Patel ateşkesten bu yana "Yemen'e tek bir Suudi hava saldırısı yapılmadığını ve Yemen'den Suudi Arabistan'a sınır ötesi ateşin büyük ölçüde durduğunu" söyledi.

"Suudiler o zamandan bu yana anlaşmanın kendilerine düşen kısmını yerine getirdiler ve biz de kendi payımıza düşeni yerine getirmeye hazırız."

Yemen'deki Husi hedeflerini vuranlar artık ABD, İngiltere ve son zamanlarda da İsrail; Suudi Arabistan ise kenardan izlemekle yetiniyor.

Uzun vadeli bir çözüm bulmak amacıyla ABD Dışişleri Bakanı Antony Blinken, Suudi Arabistan'ın İsrail'i tanıması halinde ABD'nin vereceği teşvik paketini görüşmek üzere defalarca Suudi Arabistan'a gitti.

Suudi Arabistan, İsrail ile ilişkilerini normalleştirmesi halinde ABD'den güvenlik garantisi, silah akışının devam etmesi ve potansiyel olarak sivil bir nükleer anlaşma talep etti.

İsrail Başbakanı Netanyahu Arap ülkeleriyle normalleşmeyi en önemli hedeflerinden biri haline getirdi.

Ancak Suudi Arabistan, İsrail-Filistin çatışmasına iki devletli bir çözümün parçası olarak bir Filistin devleti konusunda ilerleme kaydedilmeden harekete geçemeyeceğini söylüyor.

ABD Gazze savaşından diplomatik bir çıkış yolu ararken Biden yönetimi bir Filistin devleti için bastırıyor ancak Netanyahu ve aşırı sağcı müttefikleri Filistin devletine şiddetle karşı çıkıyor.

Biden'ın Demokrat Partisinin ilerici bir üyesi olan Teksas Temsilcisi Joaquin Castro, Suudi Arabistan'ın insan hakları konusunda hala "rahatsız edici bir sicile" sahip olduğunu söyledi.

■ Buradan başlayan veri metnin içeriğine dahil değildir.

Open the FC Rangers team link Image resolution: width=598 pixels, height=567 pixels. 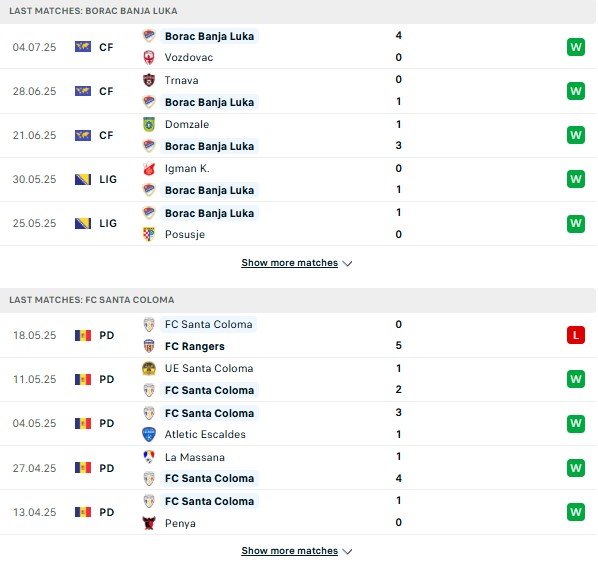pos(195,346)
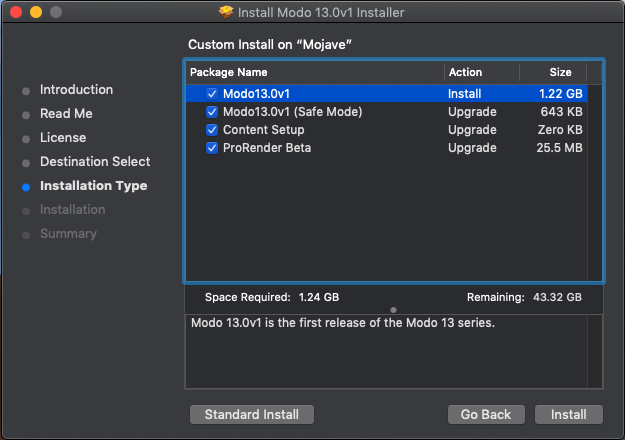
Task: Untick the ProRender Beta checkbox
Action: coord(212,148)
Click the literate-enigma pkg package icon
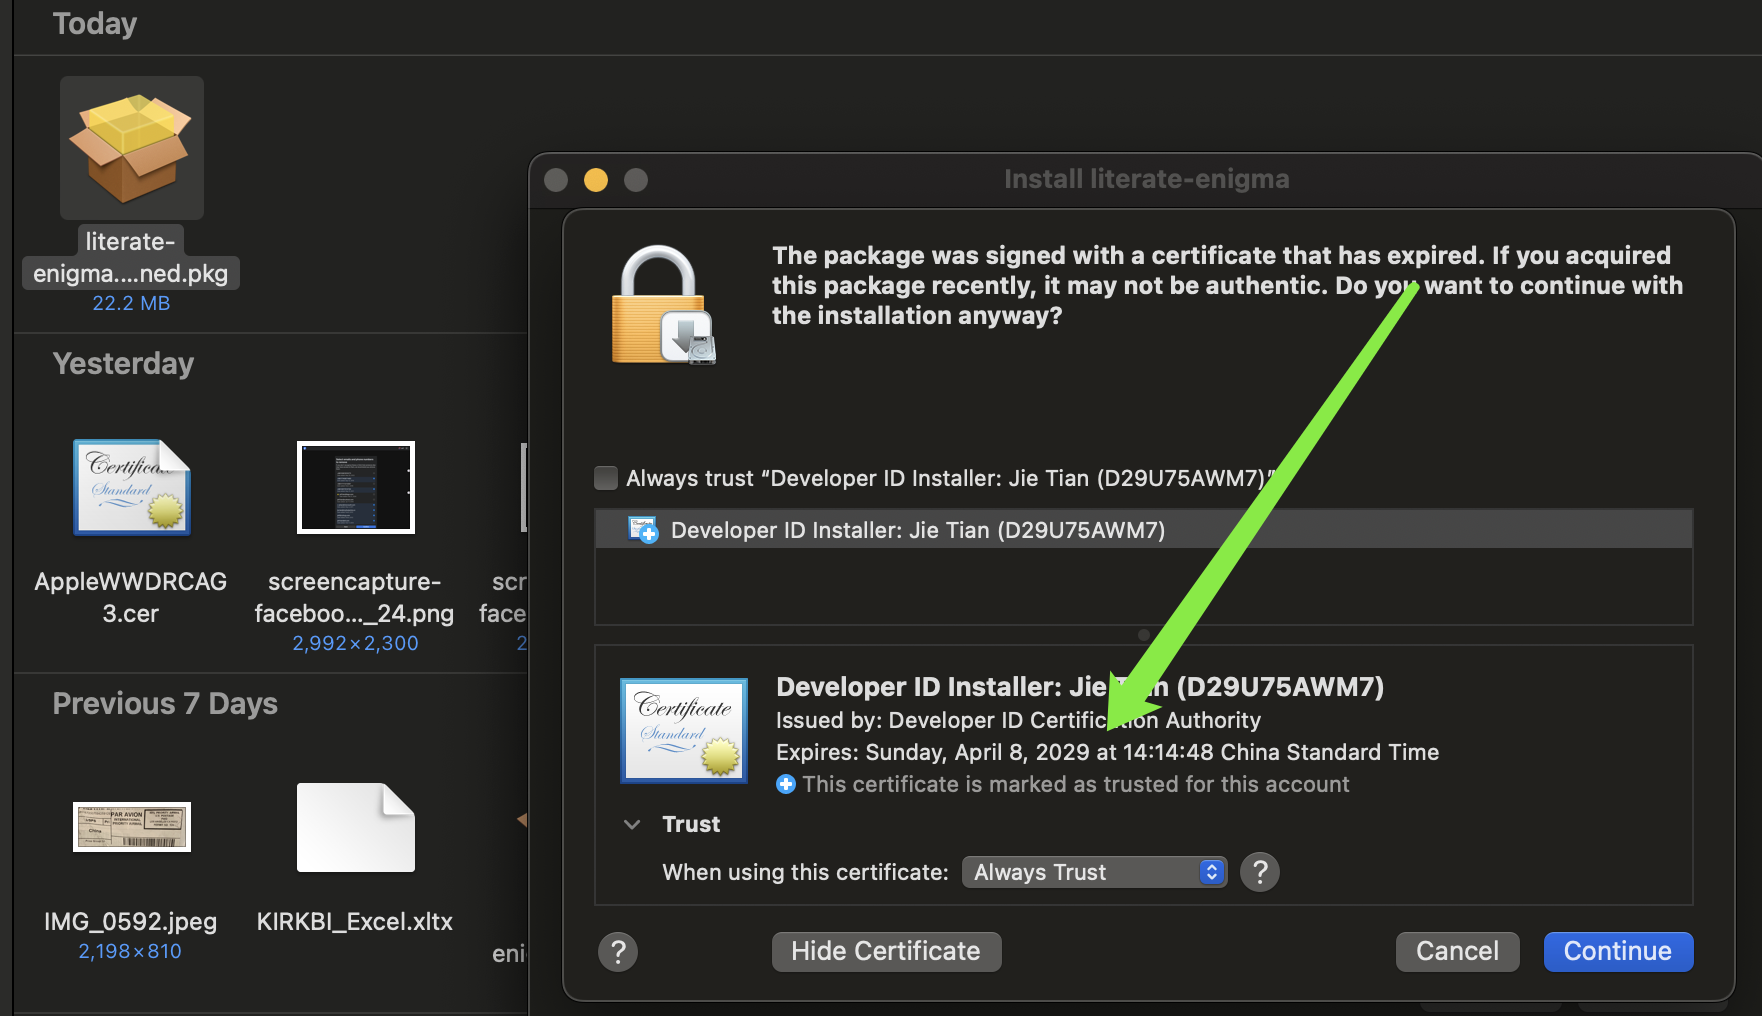The image size is (1762, 1016). coord(131,148)
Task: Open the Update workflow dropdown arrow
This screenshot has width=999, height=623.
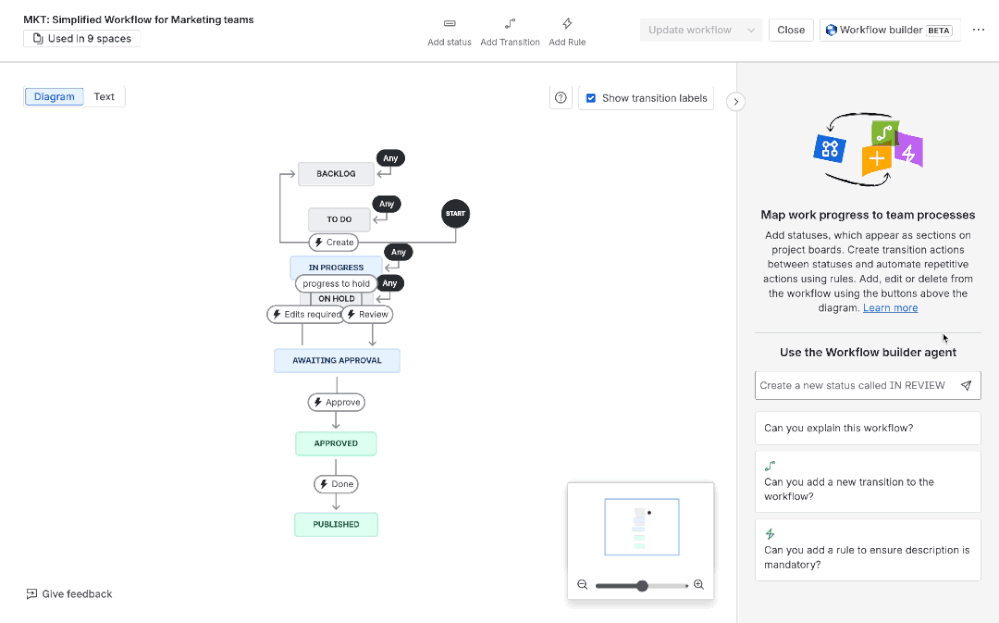Action: [x=750, y=29]
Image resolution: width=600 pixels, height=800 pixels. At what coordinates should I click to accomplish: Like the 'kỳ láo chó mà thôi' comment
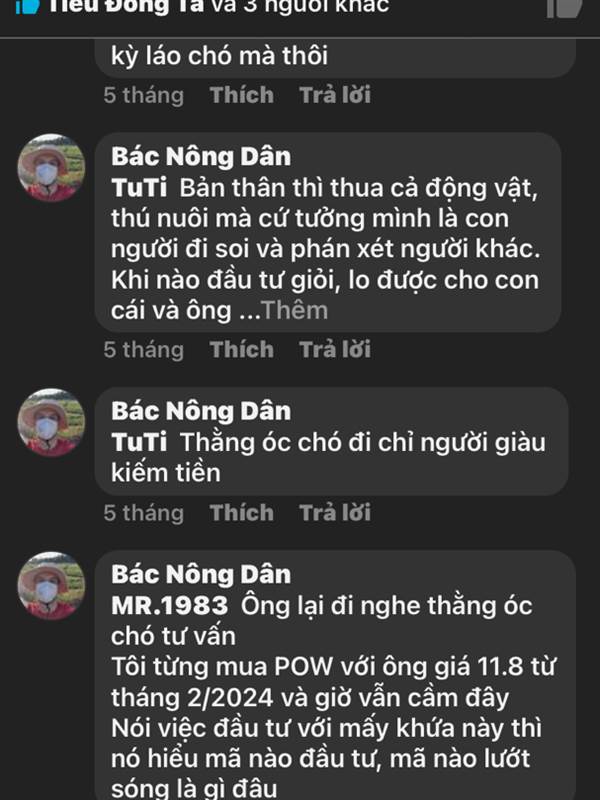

Castro, "Biden yönetiminin Suudi Arabistan'a saldırgan silah satışlarını durdurma yönündeki ilk kararını destekledim ve Suudi Arabistan'ın davranışlarını değiştirdiğine dair ikna edici kanıtlar görmeyi umuyorum" dedi.

7 Ekim'den önce Körfez Arap ülkeleri, büyük ölçüde İran'a karşı ortak düşmanlık nedeniyle İsrail'e yaklaşıyordu.

Suudi Arabistan, Ürdün ve Birleşik Arap Emirlikleri ile birlikte, İran'ın 13-14 Nisan gecesi İsrail'e düzenlediği ilk saldırıda ateşlediği 300 kadar füze ve insansız hava aracının püskürtülmesinde ABD ile iş birliği yaptı.

Saldırı, İsrail'in 1 Nisan'da Şam'daki bir İran diplomatik binasında üst düzey bir Devrim Muhafızı komutanını öldürdüğü iddia edilen hava saldırısının ardından geldi.

ABD, İran'ın 31 Temmuz'da Tahran'da Hamas lideri İsmail Haniye'yi öldürmesi üzerine İsrail'e karşı yeni bir misilleme tehdidinde bulunması nedeniyle yine Arap ortaklarından destek umuyor.

İsrail suikasttaki rolünü ne doğruladı ne de reddetti.